Определить эти 3 типа точек несложно. Теперь создайте структуру данных графа, узлами которой являются синие точки и красные точки с белой внутренней частью. Для каждого круга поместите край между серединой круга (синяя точка) и каждым из его пересечений (красные точки с белой внутренней стороной) на его границе.

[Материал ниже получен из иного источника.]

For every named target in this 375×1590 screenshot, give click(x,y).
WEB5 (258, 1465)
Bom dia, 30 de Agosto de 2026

Это разбивает объединение кругов на набор многоугольников (заштриховано синим) и круглых частей (заштриховано зеленым), которые попарно не пересекаются и покрывают исходное объединение (то есть разбиение). Поскольку здесь каждый кусок представляет собой нечто, площадь которого легко вычислить, вы можете вычислить площадь объединения, суммируя площади частей.
источник
Для решения, отличного от предыдущего, вы можете произвести оценку с произвольной точностью с помощью квадродерева.
Это также работает для любого объединения фигур, если вы можете сказать, находится ли квадрат внутри или снаружи или пересекает форму.

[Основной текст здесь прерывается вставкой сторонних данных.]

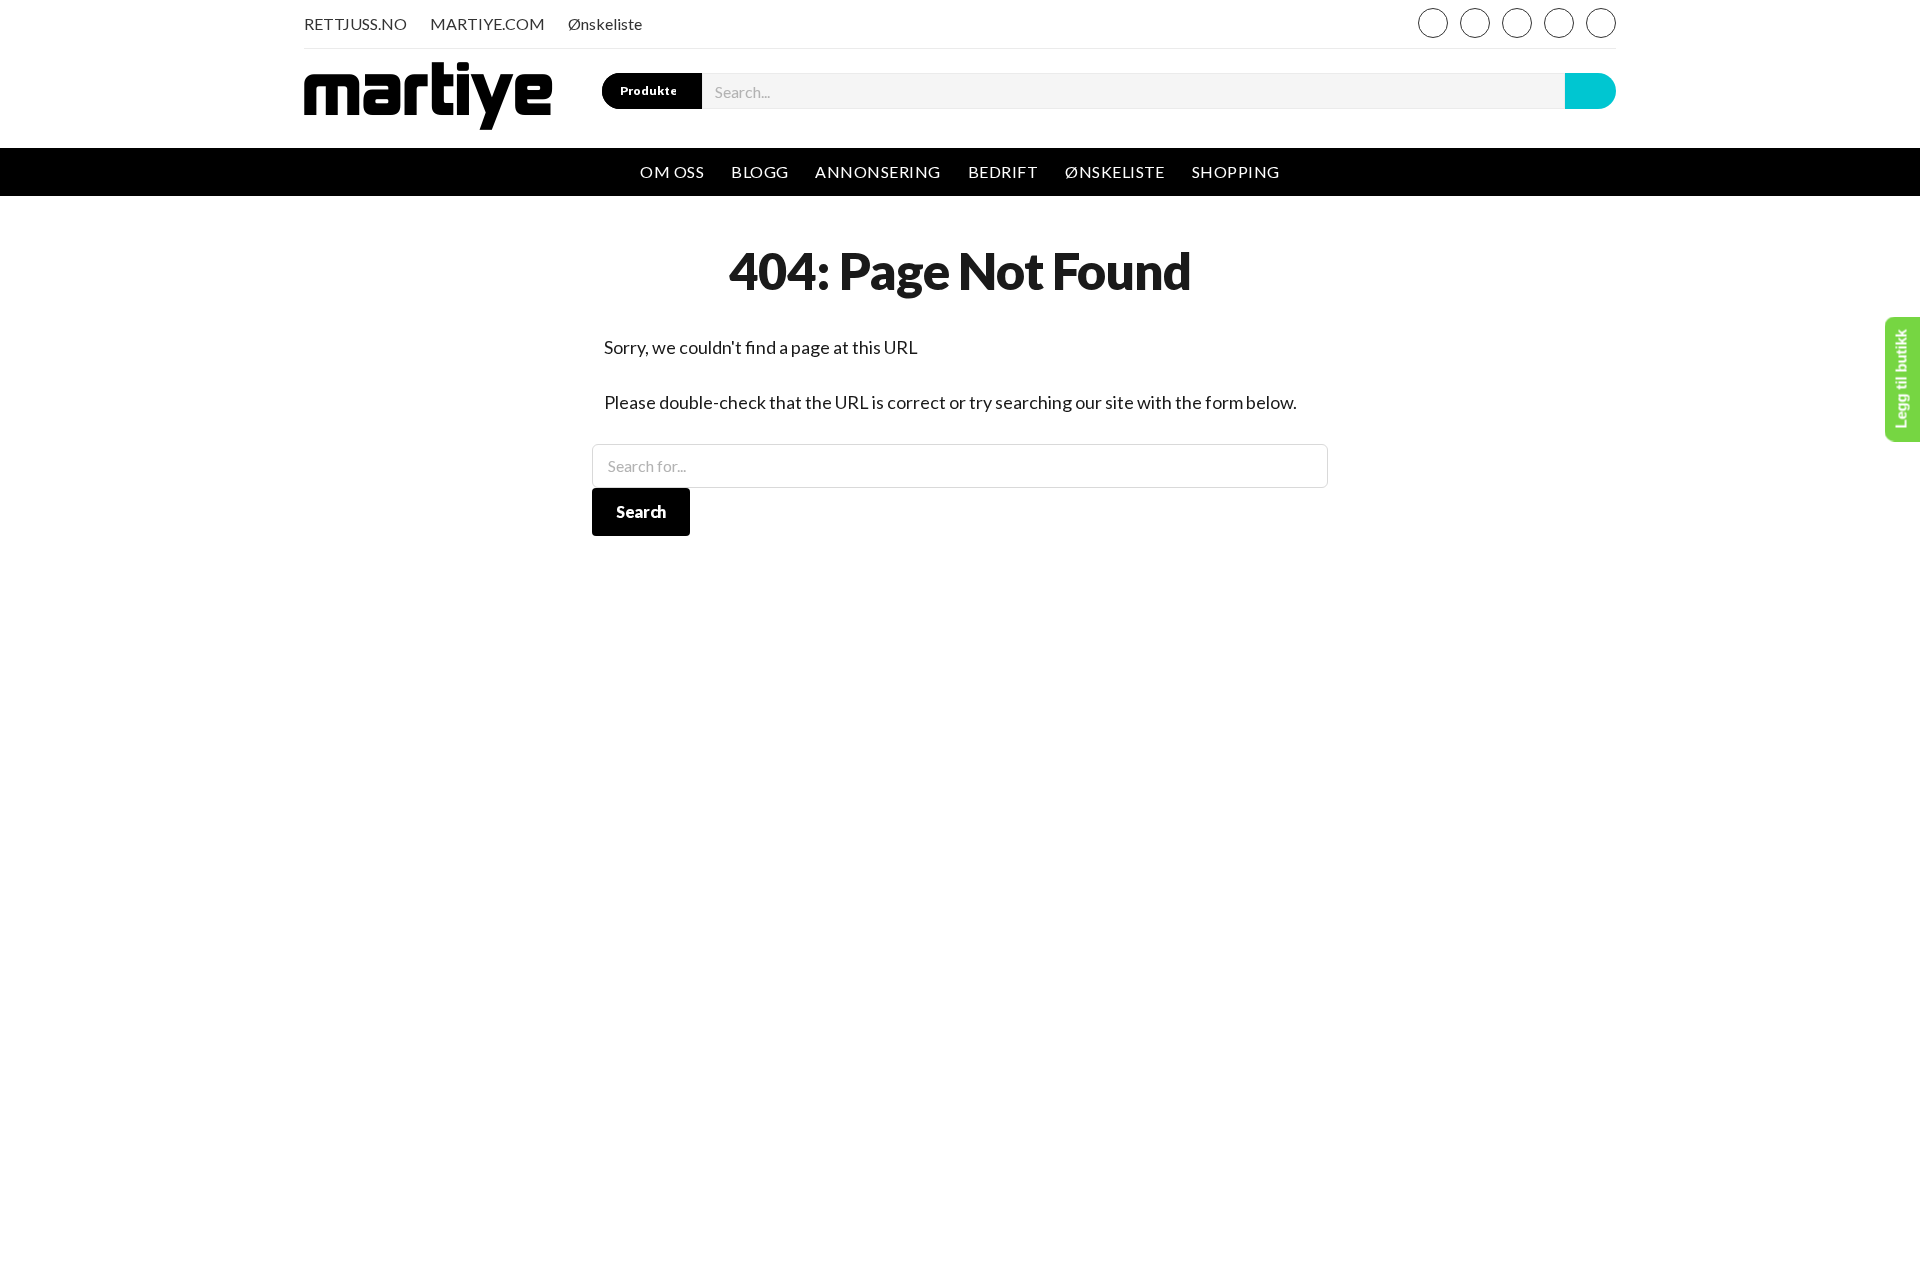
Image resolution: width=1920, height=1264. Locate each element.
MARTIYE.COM (487, 23)
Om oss (672, 171)
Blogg (759, 171)
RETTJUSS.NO (355, 23)
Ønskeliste (605, 23)
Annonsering (877, 171)
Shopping (1236, 171)
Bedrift (1003, 171)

Каждая ячейка имеет одно из состояний: пустая, полная, частичная.
Алгоритм заключается в «рисовании» кругов в квадродереве, начиная с низкого разрешения (например, 4 ячейки помечены как пустые). Каждая ячейка либо:
Когда это будет сделано, вы можете вычислить оценку площади: полные ячейки дают нижнюю границу, пустые ячейки дают верхнюю границу, частичные ячейки дают максимальную ошибку площади.
Если ошибка слишком велика для вас, вы уточняете частичные ячейки, пока не получите нужную точность.
Я думаю, что это будет проще реализовать, чем геометрический метод, который может потребовать обработки множества особых случаев.
источник
Мне нравится подход к случаю двух пересекающихся кругов - вот как я бы использовал небольшую вариацию того же подхода для более сложного примера.
Это могло бы дать лучшее понимание обобщения алгоритма для большего числа частично перекрывающихся кругов.
Разница здесь в том, что я начинаю со связывания центров (так что есть вершина между центрами кругов, а не между местами пересечения кругов). Я думаю, это позволяет лучше обобщить.
(на практике, может быть, стоит метод Монте-Карло)
(источник: secretGeek.net )
источник
Если вам нужен дискретный (а не непрерывный) ответ, вы можете сделать что-то похожее на алгоритм рисования пикселей.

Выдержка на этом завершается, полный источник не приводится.